(Stored data)
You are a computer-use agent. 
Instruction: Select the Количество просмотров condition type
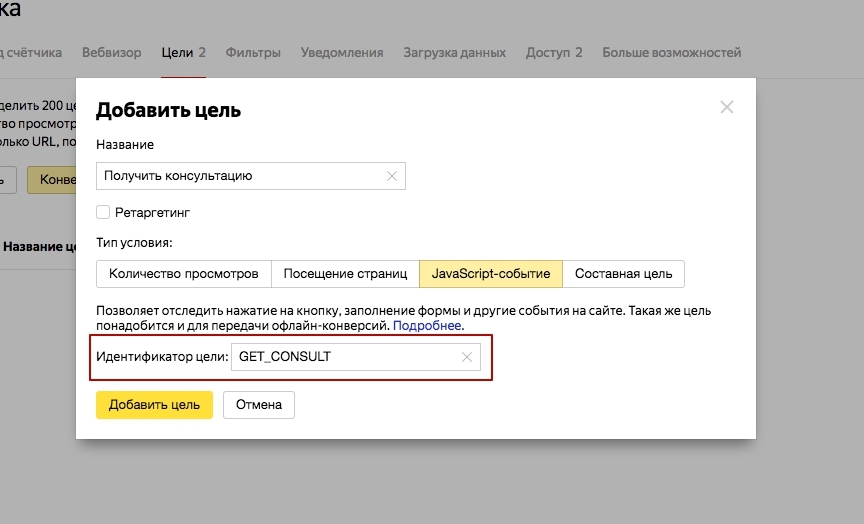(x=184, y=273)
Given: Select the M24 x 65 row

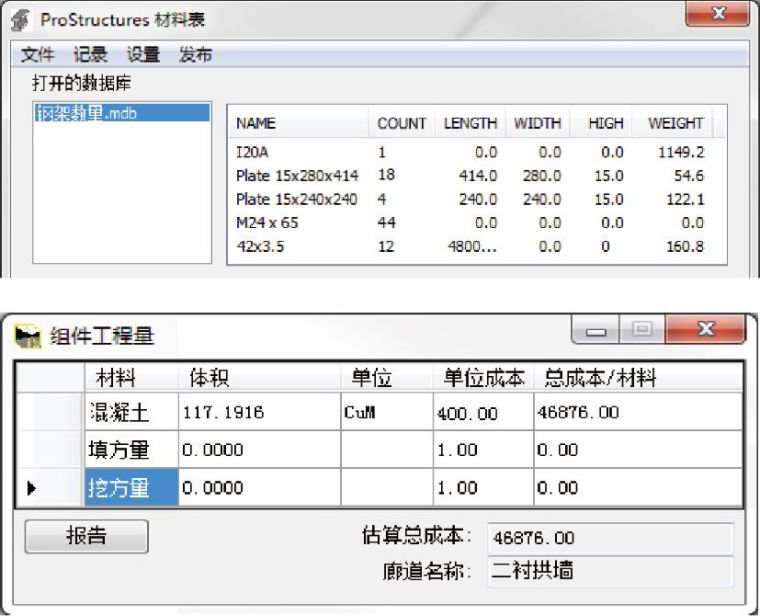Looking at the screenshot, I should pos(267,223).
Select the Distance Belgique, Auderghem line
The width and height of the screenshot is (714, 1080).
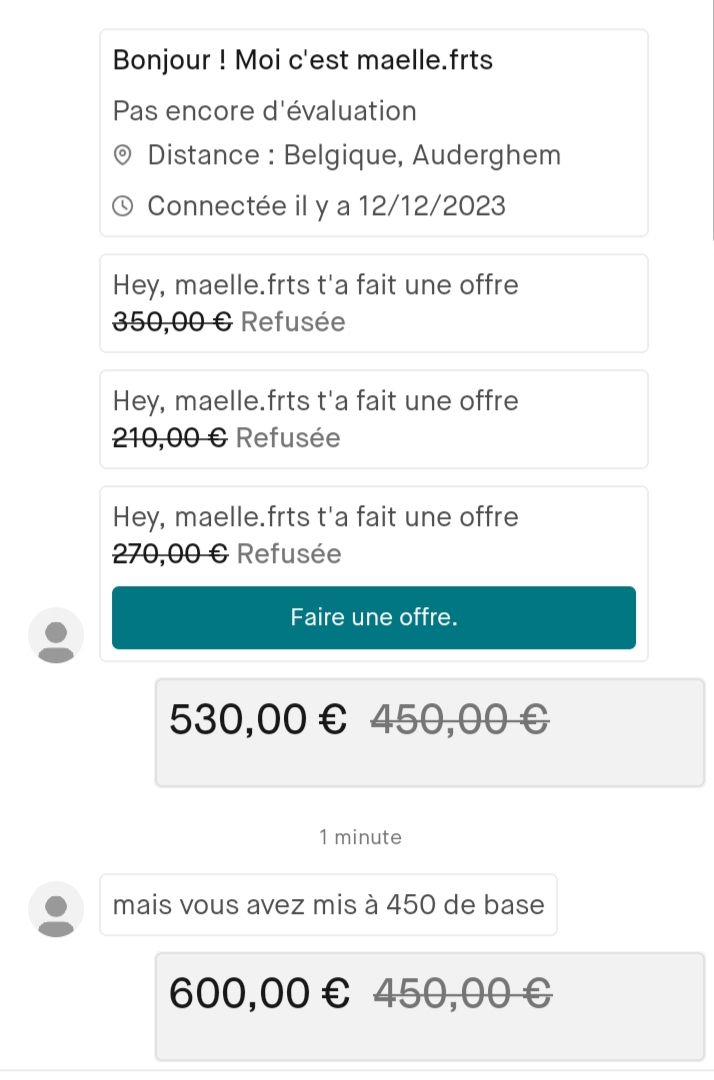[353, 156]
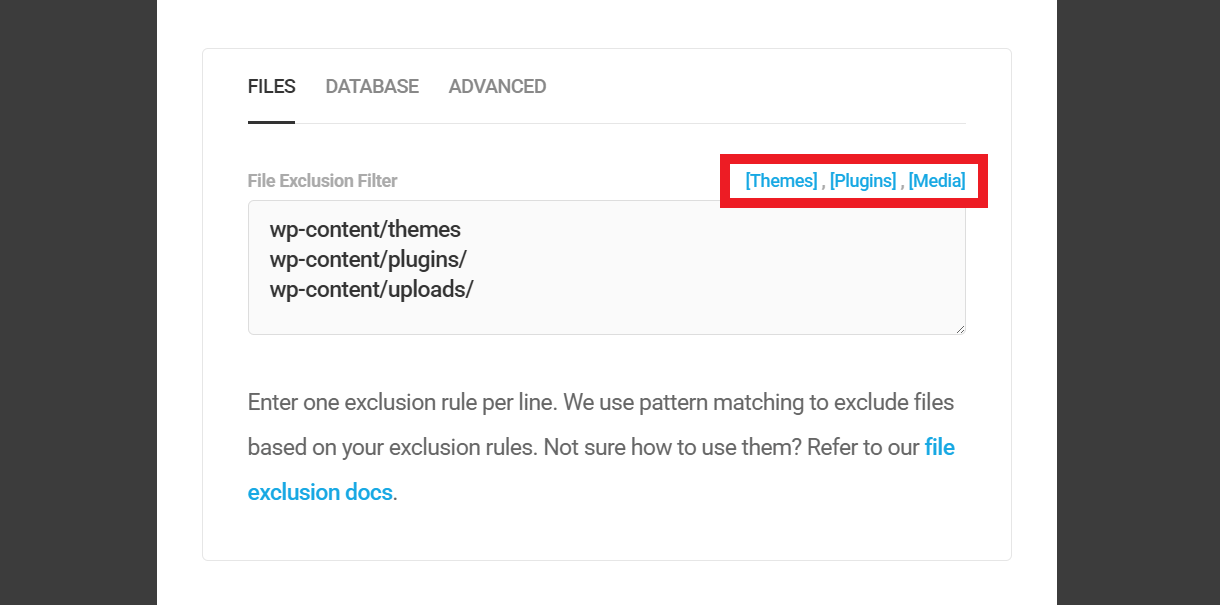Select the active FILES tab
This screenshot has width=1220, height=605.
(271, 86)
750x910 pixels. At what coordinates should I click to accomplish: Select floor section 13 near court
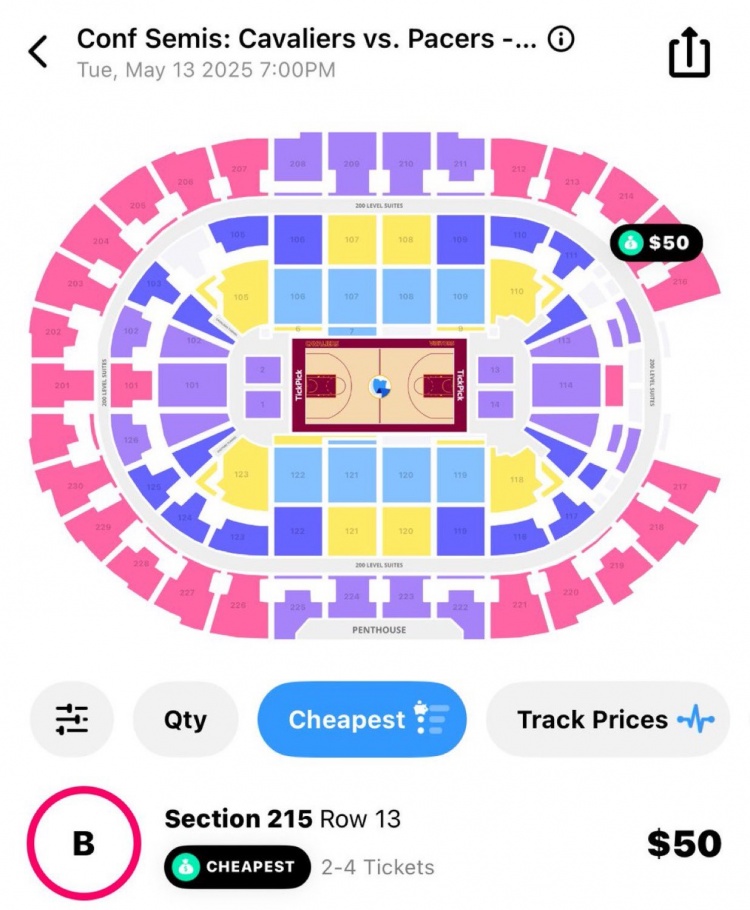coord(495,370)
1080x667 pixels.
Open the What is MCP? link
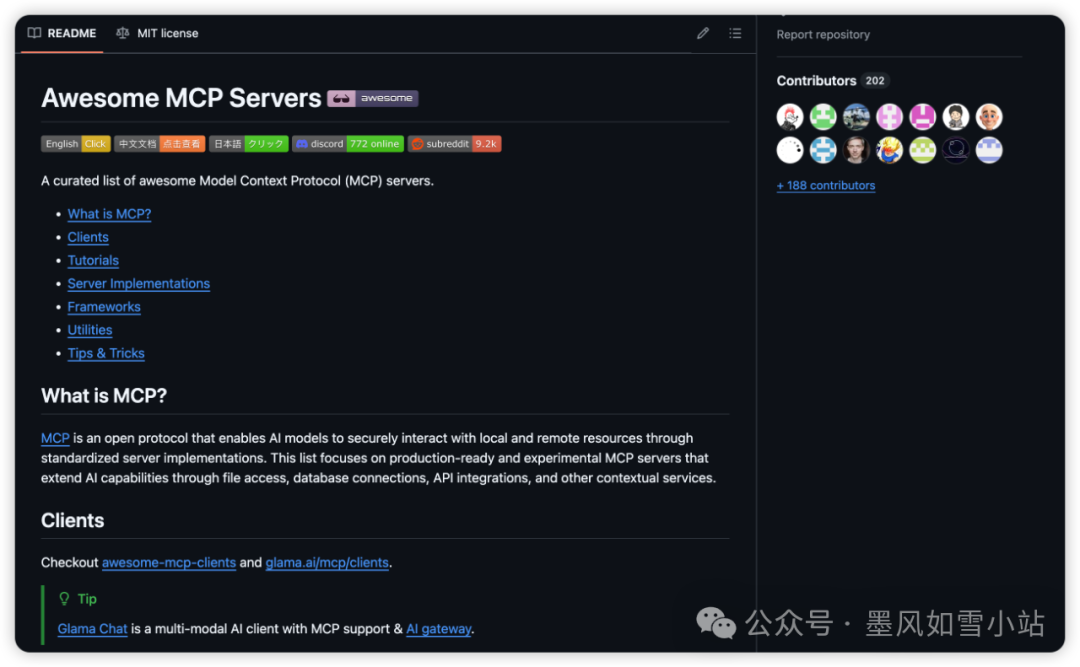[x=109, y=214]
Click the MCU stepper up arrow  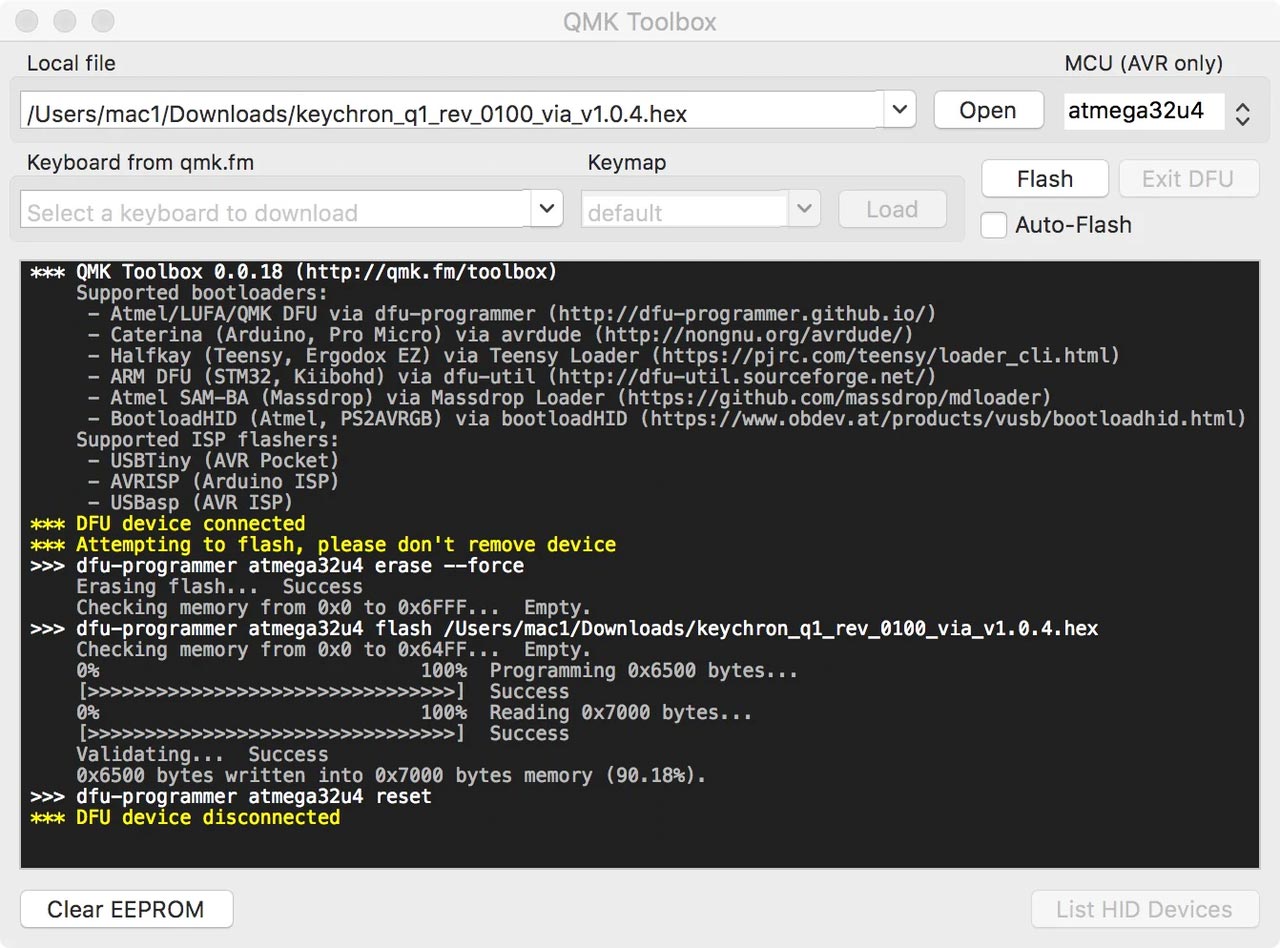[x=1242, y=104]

### Directions for this task
Return only the lines from the start of the data through the line that contains "Select the Distance Belgique, Auderghem line", please, copying them exactly and omitting all pictures.

### Task answer
You are a computer-use agent. 
Instruction: Select the Количество просмотров condition type
(x=184, y=273)
Given: Select the M24 x 65 row

Looking at the screenshot, I should pos(267,223).
Select the Distance Belgique, Auderghem line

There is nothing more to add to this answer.